Hempstead did not start reporting cases to the state last...

Hempstead did not start reporting cases to the state last month because it was preoccupied in dealing with the COVID-19 pandemic at the local level, Superintendent Regina Armstrong said. Credit: Chris Ware

Most public schools on Long Island are scrambling to keep parents notified of COVID-19 infections during a time when the cumulative number of cases has jumped more than 60% in recent weeks, according to the state's latest figures.

A total 6,577 school-age residents in Nassau and Suffolk counties had tested positive for the virus as of Thursday, according to the latest lab reports compiled by the state Department of Health. Those cumulative numbers are up 68% in roughly the past 2 1/2 weeks, from the 3,923 residents ages 5-17 reported infected between Sept. 1 and 27.

State and local authorities alike have indicated in recent weeks that infection rates remain manageable in a region with a school population exceeding 400,000 students. In a message sent to Newsday on Wednesday, state health officials said the Island continued to experience declining COVID-19 incidence, with a seven-day average positive testing rate of 4.1%, compared with 4.3% one month ago before school opened.

"We have seen some leveling off as of late and are hopeful that a positive trend will continue," said James Montalto, a spokesman for the William Floyd district in southern Brookhaven Town.

Authorities at both levels have stepped up efforts to notify the public of the numbers of students, teachers and other school staffers affected. The health department updates such numbers daily, district by district, on a website for its New York State School COVID Report Card.

However, the Hempstead district, which is the largest K-12 system in Nassau with about 6,600 students, came under fire recently for failing to report cases to Albany, as required by the state. The district's superintendent, Regina Armstrong, told Newsday on Wednesday that COVID-19 data would be reported properly, starting this week.

Armstrong said 21 individuals in the district were infected last month, and that the system had been forced in one instance to send an entire class home for remote instruction for about 10 days. All other classes continued receiving in-school teaching five days a week, the superintendent said.

Hempstead did not start reporting cases to the state last month because it was preoccupied in dealing with the pandemic at the local level, Armstrong said.

"Our priority was focused on the students, on dealing with the anxieties of parents and on doing anything we could to make them comfortable," she said in a phone interview. "We have had no transmissions of the disease within the district itself."

Outside the school system, some civic leaders and residents complained they were not receiving adequate information about health hazards. In late September, several relatives of school staffers messaged Newsday of a teaching assistant at the district's Jackson Main Elementary School who, they said, complained of feeling ill and was later sent home and tested positive, but not before spending several hours at the school.

Melissa Figueroa, a former Hempstead school board trustee, said she heard of the incident at Jackson Main, and that it illustrated a broader problem.

"Sadly, this is an ongoing issue in the Hempstead district," said Figueroa, a civic activist who works on behalf of the district's Latino community. "Hempstead is an epicenter of the pandemic, and the district needs to act so that parents have correct information in real time.

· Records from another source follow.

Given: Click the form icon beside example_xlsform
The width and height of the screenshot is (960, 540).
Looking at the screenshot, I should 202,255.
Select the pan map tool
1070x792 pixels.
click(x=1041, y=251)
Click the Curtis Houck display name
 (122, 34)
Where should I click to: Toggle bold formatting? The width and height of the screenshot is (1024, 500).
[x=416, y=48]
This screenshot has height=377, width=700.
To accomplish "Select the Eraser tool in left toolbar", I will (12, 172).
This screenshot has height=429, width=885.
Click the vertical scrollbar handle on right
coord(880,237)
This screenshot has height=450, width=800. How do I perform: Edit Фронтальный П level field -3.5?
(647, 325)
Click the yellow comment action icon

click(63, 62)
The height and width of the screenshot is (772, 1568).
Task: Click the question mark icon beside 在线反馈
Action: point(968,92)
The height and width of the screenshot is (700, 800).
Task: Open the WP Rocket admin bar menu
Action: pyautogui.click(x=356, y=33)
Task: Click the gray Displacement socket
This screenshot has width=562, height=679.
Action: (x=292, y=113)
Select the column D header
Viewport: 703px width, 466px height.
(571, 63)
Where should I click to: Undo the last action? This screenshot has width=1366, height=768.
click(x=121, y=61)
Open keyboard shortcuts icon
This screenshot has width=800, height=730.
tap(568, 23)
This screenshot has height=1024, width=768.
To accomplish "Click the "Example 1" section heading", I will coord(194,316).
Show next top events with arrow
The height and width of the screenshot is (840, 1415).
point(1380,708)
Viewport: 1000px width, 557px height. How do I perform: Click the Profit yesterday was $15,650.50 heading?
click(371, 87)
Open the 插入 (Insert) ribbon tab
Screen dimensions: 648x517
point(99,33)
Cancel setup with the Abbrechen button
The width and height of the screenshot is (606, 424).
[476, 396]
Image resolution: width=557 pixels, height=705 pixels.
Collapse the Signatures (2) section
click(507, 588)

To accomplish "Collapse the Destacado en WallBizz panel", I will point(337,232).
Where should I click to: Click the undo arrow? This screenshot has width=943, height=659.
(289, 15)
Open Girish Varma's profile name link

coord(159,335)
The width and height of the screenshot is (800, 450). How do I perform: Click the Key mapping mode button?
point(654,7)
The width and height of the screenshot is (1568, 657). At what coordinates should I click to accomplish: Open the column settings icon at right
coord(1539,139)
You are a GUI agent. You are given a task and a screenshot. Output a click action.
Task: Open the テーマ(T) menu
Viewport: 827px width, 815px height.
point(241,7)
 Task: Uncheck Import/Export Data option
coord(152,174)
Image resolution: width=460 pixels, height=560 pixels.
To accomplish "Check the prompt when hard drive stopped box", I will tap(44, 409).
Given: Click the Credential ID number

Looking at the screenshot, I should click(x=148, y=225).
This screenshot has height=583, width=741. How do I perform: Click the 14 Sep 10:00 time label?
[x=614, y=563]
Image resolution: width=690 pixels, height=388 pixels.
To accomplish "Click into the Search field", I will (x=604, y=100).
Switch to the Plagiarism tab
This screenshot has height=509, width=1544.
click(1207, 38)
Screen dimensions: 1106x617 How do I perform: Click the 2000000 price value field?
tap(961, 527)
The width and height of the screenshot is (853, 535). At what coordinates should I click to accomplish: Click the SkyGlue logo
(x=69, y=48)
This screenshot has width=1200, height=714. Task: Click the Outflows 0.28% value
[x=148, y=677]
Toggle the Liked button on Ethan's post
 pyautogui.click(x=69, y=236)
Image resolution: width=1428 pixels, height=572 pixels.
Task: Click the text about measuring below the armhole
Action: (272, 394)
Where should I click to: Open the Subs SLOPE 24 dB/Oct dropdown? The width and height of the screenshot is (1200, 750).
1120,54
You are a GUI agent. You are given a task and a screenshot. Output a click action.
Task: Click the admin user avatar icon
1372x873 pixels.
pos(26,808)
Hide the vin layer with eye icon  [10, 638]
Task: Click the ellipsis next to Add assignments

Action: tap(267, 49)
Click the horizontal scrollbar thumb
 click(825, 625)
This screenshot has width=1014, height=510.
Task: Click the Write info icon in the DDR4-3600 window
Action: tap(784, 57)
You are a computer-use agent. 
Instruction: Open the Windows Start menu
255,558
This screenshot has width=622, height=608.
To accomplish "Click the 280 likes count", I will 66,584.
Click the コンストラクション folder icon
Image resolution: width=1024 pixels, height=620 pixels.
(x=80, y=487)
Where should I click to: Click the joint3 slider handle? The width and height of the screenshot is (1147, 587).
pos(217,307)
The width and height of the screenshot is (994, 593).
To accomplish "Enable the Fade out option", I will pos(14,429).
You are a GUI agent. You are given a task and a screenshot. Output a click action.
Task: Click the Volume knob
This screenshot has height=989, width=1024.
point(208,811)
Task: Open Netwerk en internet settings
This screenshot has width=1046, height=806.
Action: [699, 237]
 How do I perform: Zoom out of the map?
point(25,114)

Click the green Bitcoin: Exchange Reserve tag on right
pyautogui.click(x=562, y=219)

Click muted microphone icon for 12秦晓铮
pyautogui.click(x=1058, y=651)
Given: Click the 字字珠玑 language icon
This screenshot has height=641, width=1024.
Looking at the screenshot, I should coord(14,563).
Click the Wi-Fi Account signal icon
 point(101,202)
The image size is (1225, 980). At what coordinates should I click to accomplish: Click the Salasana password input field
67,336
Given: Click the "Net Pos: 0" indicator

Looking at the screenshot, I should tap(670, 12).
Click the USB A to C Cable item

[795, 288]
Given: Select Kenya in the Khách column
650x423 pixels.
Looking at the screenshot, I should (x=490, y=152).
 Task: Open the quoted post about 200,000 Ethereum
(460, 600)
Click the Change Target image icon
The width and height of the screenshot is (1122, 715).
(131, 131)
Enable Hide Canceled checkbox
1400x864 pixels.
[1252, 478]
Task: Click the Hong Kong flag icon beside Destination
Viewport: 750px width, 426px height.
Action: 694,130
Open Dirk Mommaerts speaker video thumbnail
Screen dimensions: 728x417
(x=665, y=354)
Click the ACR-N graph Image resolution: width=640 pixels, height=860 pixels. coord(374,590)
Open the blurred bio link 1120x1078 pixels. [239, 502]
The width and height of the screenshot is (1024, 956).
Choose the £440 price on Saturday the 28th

We deserve to know the truth."

Armstrong, asked about reported problems at Jackson Main, said, "This is the first I'm hearing of it." She added that the district's policy was to inform any parents of students in close contact with an infected person.

As of Wednesday, Hempstead posted notification on the state's website that one staffer was infected at Jackson Main school. The posting did not include the previous 21 infections mentioned in the superintendent's message to Newsday.

State health officials began requiring districts to report cases on its website in mid-September. Many districts started informing parents weeks earlier.

As might be expected, the largest number of infections have occurred in systems with the largest enrollments.

The William Floyd district, with a total enrollment of about 8,900, reported 322 cases among students, teachers and other staff as of Thursday. That cumulative total was up more than 140% over the 129 cases reported in late September.

"While the cases have been higher than we would like to start the school year, we have not seen significant in-school spread of COVID," said Montalto, the district spokesman for William Floyd. "Our administrative staff continues to work hard on contact tracing seven days per week to ensure that anyone who may have been exposed is notified in a timely manner."

Levittown, enrolling about 7,000 students, reported 89 cases as of Thursday. That cumulative number was a 41% increase over 63 cases reported last month. Superintendent Tonie McDonald said steps taken by the district to guard against infection included creation of new outdoor learning spaces at three schools.

McDonald added that cases of infection had been traced to "activities outside our schools."

Massapequa, with about 6,500 students, reported 106 cases. This was a 108% increase over the 51 cases listed late last month.

"We have tents set up at every building to foster outdoor experiences, encourage regular mask breaks, hydration, hand washing and appropriate social distancing," Superintendent Brian L. Conboy said.

Officials in William Floyd, Levittown and Massapequa all said in-school instruction was being maintained, and that no classes had gone remote due to quarantines.